Action item — When you reach the line containing "stadiotardini (53, 2421)", repeat it and every line after it exactly, stopping only at the end of the listing.

━━ Data excerpts ━━

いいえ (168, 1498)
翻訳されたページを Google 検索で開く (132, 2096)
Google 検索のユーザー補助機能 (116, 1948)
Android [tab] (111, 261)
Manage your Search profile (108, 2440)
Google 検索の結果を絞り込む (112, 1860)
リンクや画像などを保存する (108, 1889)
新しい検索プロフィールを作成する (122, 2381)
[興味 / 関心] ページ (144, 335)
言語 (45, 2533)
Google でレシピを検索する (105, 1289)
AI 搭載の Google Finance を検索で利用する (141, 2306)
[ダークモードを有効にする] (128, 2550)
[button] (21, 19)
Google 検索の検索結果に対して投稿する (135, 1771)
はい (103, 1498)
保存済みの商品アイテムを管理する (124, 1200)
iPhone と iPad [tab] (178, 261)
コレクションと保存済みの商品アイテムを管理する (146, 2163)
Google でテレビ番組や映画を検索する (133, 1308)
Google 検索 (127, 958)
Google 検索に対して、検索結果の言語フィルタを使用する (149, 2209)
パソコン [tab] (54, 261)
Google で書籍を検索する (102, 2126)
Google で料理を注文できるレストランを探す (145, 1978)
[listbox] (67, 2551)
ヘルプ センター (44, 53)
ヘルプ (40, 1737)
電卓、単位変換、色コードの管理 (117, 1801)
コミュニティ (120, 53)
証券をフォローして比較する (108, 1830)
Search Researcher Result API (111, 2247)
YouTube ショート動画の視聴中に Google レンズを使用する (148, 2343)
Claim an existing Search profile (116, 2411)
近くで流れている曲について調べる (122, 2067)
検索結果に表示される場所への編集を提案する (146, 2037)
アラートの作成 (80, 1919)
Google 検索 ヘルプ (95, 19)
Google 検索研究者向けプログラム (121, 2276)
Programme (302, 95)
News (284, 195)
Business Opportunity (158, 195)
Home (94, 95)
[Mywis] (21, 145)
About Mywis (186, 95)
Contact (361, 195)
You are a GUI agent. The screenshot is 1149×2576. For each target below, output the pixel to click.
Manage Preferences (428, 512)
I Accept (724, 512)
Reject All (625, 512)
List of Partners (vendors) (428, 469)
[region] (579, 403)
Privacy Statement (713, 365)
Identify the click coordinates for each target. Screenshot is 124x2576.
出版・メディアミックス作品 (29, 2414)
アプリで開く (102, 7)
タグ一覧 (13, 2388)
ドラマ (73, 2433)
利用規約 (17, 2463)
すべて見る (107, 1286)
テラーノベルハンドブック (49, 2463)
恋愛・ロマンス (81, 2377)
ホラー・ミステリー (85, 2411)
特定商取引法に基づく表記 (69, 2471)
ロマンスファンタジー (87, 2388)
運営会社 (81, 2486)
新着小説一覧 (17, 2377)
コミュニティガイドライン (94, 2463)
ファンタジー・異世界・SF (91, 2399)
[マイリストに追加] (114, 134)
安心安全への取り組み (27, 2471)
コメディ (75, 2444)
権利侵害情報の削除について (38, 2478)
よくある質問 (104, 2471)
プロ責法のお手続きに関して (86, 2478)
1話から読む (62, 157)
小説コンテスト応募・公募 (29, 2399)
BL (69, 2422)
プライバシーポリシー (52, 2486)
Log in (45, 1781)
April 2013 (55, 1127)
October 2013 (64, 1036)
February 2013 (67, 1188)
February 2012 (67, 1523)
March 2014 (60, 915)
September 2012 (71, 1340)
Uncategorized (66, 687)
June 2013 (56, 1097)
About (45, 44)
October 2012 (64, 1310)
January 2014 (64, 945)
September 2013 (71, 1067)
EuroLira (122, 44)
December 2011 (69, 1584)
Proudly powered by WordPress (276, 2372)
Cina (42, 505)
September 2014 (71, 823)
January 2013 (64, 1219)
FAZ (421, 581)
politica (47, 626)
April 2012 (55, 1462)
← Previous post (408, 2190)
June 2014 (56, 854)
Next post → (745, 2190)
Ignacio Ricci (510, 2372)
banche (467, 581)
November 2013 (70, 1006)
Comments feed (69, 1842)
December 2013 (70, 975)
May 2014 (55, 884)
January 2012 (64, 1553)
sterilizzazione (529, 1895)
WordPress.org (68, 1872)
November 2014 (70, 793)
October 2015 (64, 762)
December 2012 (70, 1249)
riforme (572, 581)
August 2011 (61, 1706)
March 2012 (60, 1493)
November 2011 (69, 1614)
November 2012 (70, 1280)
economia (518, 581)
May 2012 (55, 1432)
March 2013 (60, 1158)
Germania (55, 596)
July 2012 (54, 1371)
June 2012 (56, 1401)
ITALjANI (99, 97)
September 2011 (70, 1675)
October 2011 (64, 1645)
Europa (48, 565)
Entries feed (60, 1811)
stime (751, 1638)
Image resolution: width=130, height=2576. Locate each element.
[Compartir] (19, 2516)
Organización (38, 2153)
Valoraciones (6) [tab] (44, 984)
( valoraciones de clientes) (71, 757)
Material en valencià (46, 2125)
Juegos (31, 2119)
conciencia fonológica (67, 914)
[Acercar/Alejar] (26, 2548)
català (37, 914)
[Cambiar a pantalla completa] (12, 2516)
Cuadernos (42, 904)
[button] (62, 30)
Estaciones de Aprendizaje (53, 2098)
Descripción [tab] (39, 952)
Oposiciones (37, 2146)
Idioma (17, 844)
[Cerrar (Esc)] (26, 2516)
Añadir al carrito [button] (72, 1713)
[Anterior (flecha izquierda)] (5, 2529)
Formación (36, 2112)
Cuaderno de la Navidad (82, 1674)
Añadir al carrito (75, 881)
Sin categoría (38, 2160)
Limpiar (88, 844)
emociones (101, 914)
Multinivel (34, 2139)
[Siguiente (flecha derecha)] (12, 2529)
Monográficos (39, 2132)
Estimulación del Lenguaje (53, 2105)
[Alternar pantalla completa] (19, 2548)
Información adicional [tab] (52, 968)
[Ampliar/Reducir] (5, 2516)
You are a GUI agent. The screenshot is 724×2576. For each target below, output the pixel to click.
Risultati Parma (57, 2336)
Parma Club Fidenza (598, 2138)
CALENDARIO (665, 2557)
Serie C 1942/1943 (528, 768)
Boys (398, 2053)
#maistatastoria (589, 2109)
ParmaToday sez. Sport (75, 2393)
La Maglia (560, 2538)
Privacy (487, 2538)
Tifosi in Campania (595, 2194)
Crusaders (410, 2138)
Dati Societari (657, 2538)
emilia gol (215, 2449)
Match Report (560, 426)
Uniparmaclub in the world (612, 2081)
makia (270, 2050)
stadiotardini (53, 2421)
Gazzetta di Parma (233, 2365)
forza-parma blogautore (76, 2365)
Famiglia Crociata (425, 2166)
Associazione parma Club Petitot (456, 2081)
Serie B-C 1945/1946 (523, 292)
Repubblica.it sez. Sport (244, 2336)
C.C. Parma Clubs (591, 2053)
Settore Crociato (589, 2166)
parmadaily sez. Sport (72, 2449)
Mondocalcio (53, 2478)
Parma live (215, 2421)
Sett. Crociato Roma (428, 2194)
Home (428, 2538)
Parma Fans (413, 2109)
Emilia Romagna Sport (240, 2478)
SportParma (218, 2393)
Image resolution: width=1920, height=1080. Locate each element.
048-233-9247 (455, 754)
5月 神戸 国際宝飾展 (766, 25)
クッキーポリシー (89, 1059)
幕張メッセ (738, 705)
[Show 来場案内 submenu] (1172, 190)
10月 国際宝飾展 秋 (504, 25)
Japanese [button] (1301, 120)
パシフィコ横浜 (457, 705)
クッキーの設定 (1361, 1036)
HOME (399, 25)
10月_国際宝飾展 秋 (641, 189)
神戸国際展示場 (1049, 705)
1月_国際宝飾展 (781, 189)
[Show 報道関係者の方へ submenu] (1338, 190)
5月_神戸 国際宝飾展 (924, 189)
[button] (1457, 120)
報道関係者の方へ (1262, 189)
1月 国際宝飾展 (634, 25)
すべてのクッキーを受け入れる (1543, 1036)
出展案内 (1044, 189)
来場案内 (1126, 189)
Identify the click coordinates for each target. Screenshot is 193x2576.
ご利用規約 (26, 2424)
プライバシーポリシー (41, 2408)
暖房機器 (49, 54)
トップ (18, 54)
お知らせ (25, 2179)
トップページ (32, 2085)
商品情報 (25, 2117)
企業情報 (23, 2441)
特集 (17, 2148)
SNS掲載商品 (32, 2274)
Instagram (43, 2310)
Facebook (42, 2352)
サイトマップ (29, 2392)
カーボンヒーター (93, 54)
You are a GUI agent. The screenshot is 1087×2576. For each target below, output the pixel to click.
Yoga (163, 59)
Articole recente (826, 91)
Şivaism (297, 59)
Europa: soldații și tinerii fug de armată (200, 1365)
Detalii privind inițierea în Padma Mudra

━━━

Output of the exercise —
stadiotardini (53, 2421)
Gazzetta di Parma (233, 2365)
forza-parma blogautore (76, 2365)
Famiglia Crociata (425, 2166)
Associazione parma Club Petitot (456, 2081)
Serie B-C 1945/1946 (523, 292)
Repubblica.it sez. Sport (244, 2336)
C.C. Parma Clubs (591, 2053)
Settore Crociato (589, 2166)
parmadaily sez. Sport (72, 2449)
Mondocalcio (53, 2478)
Parma live (215, 2421)
Sett. Crociato Roma (428, 2194)
Home (428, 2538)
Parma Fans (413, 2109)
Emilia Romagna Sport (240, 2478)
SportParma (218, 2393)
Image resolution: width=1920, height=1080. Locate each element.
048-233-9247 (455, 754)
5月 神戸 国際宝飾展 (766, 25)
クッキーポリシー (89, 1059)
幕張メッセ (738, 705)
[Show 来場案内 submenu] (1172, 190)
10月 国際宝飾展 秋 (504, 25)
Japanese [button] (1301, 120)
パシフィコ横浜 (457, 705)
クッキーの設定 (1361, 1036)
HOME (399, 25)
10月_国際宝飾展 秋 (641, 189)
神戸国際展示場 (1049, 705)
1月_国際宝飾展 (781, 189)
[Show 報道関係者の方へ submenu] (1338, 190)
5月_神戸 国際宝飾展 (924, 189)
[button] (1457, 120)
報道関係者の方へ (1262, 189)
1月 国際宝飾展 (634, 25)
すべてのクッキーを受け入れる (1543, 1036)
出展案内 (1044, 189)
来場案内 (1126, 189)
Identify the click coordinates for each target. Screenshot is 193x2576.
ご利用規約 (26, 2424)
プライバシーポリシー (41, 2408)
暖房機器 (49, 54)
トップ (18, 54)
お知らせ (25, 2179)
トップページ (32, 2085)
商品情報 (25, 2117)
企業情報 (23, 2441)
特集 (17, 2148)
SNS掲載商品 (32, 2274)
Instagram (43, 2310)
Facebook (42, 2352)
サイトマップ (29, 2392)
カーボンヒーター (93, 54)
You are a GUI agent. The screenshot is 1087×2576. For each target below, output the pixel to click.
Yoga (163, 59)
Articole recente (826, 91)
Şivaism (297, 59)
Europa: soldații și tinerii fug de armată (200, 1365)
Detalii privind inițierea în Padma Mudra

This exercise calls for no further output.